Als ik zelf vrij ben en er nog plaatsjes over zijn, ga ik al graag eens mee met de Cultuurcel naar een of andere voorstelling.
Vandaag was het in Brussel te doen, ‘De Woordenaar’ van Bruno Vanden Broecke. De hele groep ging zoals gewoonlijk met de trein, netjes gereserveerd. Alleen doet mijn voet echt lastig en vond ik dat allemaal nogal moeilijk. Ik was zelfs speciaal met de fiets naar het station gereden – fietsen is echt geen enkel probleem – zodat ik de afstand tussen parkeerplaats en stationshal niet moest stappen. De fiets heb ik dan ook gewoon op het plein gezet, niet in de reguliere fietsenstalling.

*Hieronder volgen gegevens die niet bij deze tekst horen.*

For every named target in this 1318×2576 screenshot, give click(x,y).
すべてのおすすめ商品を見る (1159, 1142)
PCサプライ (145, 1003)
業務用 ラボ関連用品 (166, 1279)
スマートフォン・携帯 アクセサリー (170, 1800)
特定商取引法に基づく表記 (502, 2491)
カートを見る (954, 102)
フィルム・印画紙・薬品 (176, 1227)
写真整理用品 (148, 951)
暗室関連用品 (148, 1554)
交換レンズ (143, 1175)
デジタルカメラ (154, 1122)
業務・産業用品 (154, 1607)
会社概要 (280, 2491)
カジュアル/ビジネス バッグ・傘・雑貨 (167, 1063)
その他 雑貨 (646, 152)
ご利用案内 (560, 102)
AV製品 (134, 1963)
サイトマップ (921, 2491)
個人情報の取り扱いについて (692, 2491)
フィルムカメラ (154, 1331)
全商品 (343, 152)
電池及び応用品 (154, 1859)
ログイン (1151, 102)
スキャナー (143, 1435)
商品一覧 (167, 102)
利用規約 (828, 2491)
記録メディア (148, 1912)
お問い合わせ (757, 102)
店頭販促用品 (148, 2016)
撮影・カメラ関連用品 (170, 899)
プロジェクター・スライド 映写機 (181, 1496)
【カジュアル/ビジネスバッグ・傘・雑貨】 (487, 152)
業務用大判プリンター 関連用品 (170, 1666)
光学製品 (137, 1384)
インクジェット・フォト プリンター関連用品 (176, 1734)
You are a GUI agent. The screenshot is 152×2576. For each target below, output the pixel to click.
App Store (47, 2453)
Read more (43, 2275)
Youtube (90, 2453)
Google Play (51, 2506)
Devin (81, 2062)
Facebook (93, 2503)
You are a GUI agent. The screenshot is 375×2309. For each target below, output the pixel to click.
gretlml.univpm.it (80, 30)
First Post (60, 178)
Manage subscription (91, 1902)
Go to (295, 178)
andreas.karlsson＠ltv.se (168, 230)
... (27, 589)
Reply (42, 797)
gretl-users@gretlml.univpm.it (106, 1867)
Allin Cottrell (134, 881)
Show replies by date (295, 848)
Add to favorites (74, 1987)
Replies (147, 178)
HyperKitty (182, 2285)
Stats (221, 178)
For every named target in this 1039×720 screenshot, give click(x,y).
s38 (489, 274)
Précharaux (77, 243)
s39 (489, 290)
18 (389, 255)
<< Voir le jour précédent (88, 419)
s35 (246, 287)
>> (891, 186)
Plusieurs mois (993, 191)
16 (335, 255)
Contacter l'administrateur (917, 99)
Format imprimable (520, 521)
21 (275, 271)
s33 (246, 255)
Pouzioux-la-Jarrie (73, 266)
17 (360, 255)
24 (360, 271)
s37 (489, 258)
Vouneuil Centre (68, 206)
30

Ideaal was geweest dat ik mijn fiets gewoon meenam op de trein, want dan hoefde ik geen taxi te nemen naar de KVS heen en terug, maar kon ik ook ginder fietsen. Maar het fietsbeleid van de NMBS is op zijn minst een beetje wereldvreemd te noemen. Ik kan namelijk voor vier euro extra mijn fiets meenemen, alleen kan ik dat niet reserveren. En kan ik dus niet op voorhand weten of er überhaupt plaats zal zijn voor mijn fiets. Ik moet het namelijk aan de treinbegeleider vragen op het moment zelf. En wat als de fiets dan niet meekan? Gaat die trein dan wachten op mij tot ik mijn fiets terug ergens in een fietsenstalling heb gezet? Uiteraard niet. Maar hem gewoon achterlaten op het perron, netjes vastgemaakt, mag uiteraard ook niet. En dus kon ik mijn fiets niet meenemen en heb ik in Brussel een taxi genomen.
Mijn collega’s geloofden het gewoonweg niet, tot ik hen de website van de NMBS onder hun neus duwde.
Oh, en de voorstelling? Schitterend, maar die bespreking komt later nog op de schoolwebsite.